Question
A discrete-time signal $u \in \mathcal{l}^2(\mathcal{Z})$ has DTFT \begin{equation} \hat{u}(\omega) = \frac{5+3\cos(\omega)}{17+8\cos(\omega)} \end{equation} Use complex integration to find $u(k)$ for $k\in\mathcal{Z}$
My Attempt
If I'm not mistaken, to find $u[k]$, I should find the inverse Fourier Transform \begin{equation} u(k) = \frac{1}{2\pi} \int_{-\pi}^{\pi} \frac{5+3\cos(\omega)}{17+8\cos(\omega)} e^{j\omega k} d\omega \end{equation} Is this where I use complex integration? In order to do so, doesn't my equation need poles? I can't think of when $17+8\cos(\omega)$ would equal zero for this to not be analytic.
Using the residue theorem (complex integration) on integrals of rational functions of sines and cosines is commonplace. The trick is to let $z=e^{i \omega}$. Then $d\omega = -i dz/z$ and the integral may be expressed as a complex integral over the unit circle:
$$\begin{align}u(k) &= -\frac{i}{2 \pi} \oint_{|z|=1} \frac{dz}{z} \frac{5+\frac{3}{2} (z+z^{-1})}{17+4 (z+z^{-1})} z^k\\ &= -\frac{i}{4 \pi} \oint_{|z|=1} dz \, z^{k-1} \frac{3 z^2+10 z+3}{4 z^2+17 z+4}\end{align}$$
Because $k \in \mathbb{Z}$, we have no branch points.

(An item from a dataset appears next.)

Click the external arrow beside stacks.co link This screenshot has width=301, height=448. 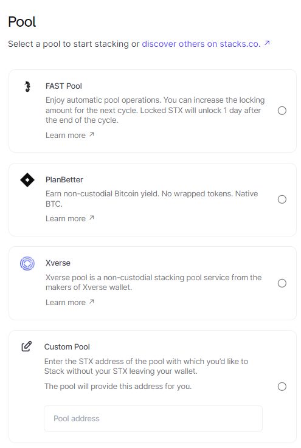point(267,43)
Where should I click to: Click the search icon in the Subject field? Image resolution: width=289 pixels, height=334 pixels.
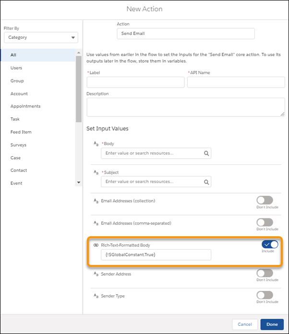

Consider $k \ge 1$. Then the only poles in the integrand are where
$$4 z^2+17 z+4=0 \implies z_{\pm} = \frac{-17 \pm 15}{8} $$
i.e., $-1/4$ or $-4$, respectively. As only $z_+=-1/4$ is the only pole within the unit circle, this is the only pole contributing to the integral.
By the residue theorem, the integral is $i 2 \pi$ times the residue at the pole $z=-1/4$. Thus
$$u(k) = \frac12 \left (-\frac14 \right)^{k-1} \frac{11}{16 \cdot 15} = -\frac{11}{120} \left (-\frac14 \right)^{k} $$
when $k \ge 1$. When $k=0$, there is an additional pole at $z=0$, which contributes $3/8$ to add to the above piece, or
$$u(0) = \frac{3}{8}-\frac{11}{120} = \frac{17}{60} $$
For $k \lt 0$, we can use the fact that
$$u(-k) = u(k)^*$$